**TESTO DI STUDIO**

↓↓↓

A che punto è il sovranista
L'Europa va e il Nord ritorna. Salvini rischia di sgommare a Pontida
L’antieuropeismo frana, tengono banco i referendum di Maroni e Zaia, per gli immigrati c’è Minniti. Serve una linea
Milano. Il 46 per cento degli italiani si sente più insicuro per colpa degli immigrati. A Pontida, comune di tremila abitanti, la percentuale di quanto sarà? E sul Sacro Prato, dove sono state giurate indipendenze secessioni? Domenica la Lega si raduna a Pontida e, come spesso in passato, l’appuntamento annunciato come decisivo si è ridimensionato strada facendo rispetto a quello immaginato qualche mese fa da Matteo Salvini. Non solo per colpa della magistratura che sta bloccando i conti correnti del partito, vecchie storie di Belsito e soci (“vogliono farci fuori, metterci nelle condizioni di non esistere”, ha detto Salvini: c’è sempre un momento per diventare garantisti). Va male, la sua Lega? No. Nei sondaggi estivi è avanti di un punto rispetto a Forza Italia, la popolarità del segretario federale è inferiore a quella di Di Maio, ma zero competitor a destra (Berlusconi permettendo). Salvini, furbo, preferisce dire: “Mi fido dei sondaggi dei supermercati e delle spiagge visitate questa estate. E’ finito il tempo della Lega piccola e al rimorchio”. Nel 2017 la Lega ha già segnato il record di tesseramenti e, dice un comunicato, per Pontida sono “già sold-out i posti sui pullman organizzati dai territori e che partiranno da tutta Italia”.

↑↑↑

**SEZIONE DATI**
↓↓↓

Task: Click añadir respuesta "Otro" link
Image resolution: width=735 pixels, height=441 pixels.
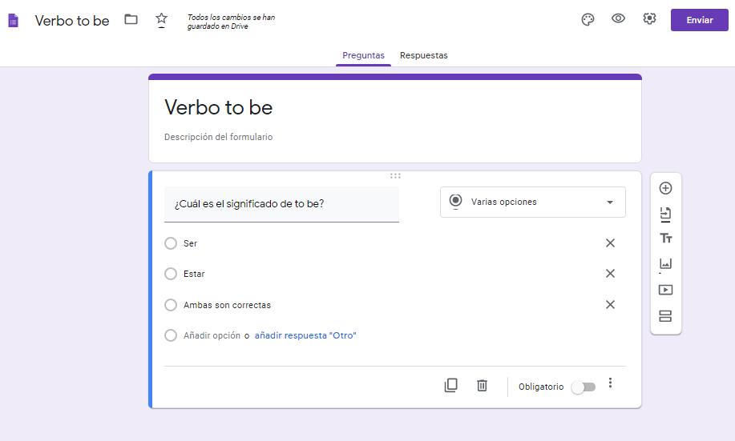Action: tap(305, 336)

↑↑↑

**CONSEGNE**
a - Secondo l'articolo sulla Lega a Pontida, quale percentuale di italiani si sente più insicura per colpa degli immigrati?
b - Prosegui l'articolo sulla Lega a Pontida dopo la sua ultima frase.

**RISPOSTE IN ORDINE**
a - Il 46 per cento.

b -
Doveva essere la Pontida del passaggio definitivo dal partito del nord al partito nazionale e del passaggio della leadership nella centrodestra. Invece la strategia sovranista-populista disperde potenza, come una macchina che slitta sul prato. Innanzitutto, sul vero à-tout politico che Salvini ha a disposizione: l’immigrazione. La faccenda dei parcheggi rosa riservati alle mamme eterosessuali italiane era una tipica idiozia leghista, l’avrebbero fatta anche ai tempi di Bossi, e il segretario ha già provveduto a rettificare: “A me piacciono le mamme tutte, a Pontida verrà modificata la delibera”. Ma, dopo l’estate degli allarmi, l’effetto Minniti sulla gestione dei flussi sta togliendo forza d’urto a Salvini. Poi il fronte degli alleati esterni: franato. La campagna antieuropea langue – del resto, basterebbe chiedere a qualsiasi imprenditore del Nordest che ne pensa – mentre il referendum per uscire dall’euro si è sgonfiato nella passeggiata a Cernobbio.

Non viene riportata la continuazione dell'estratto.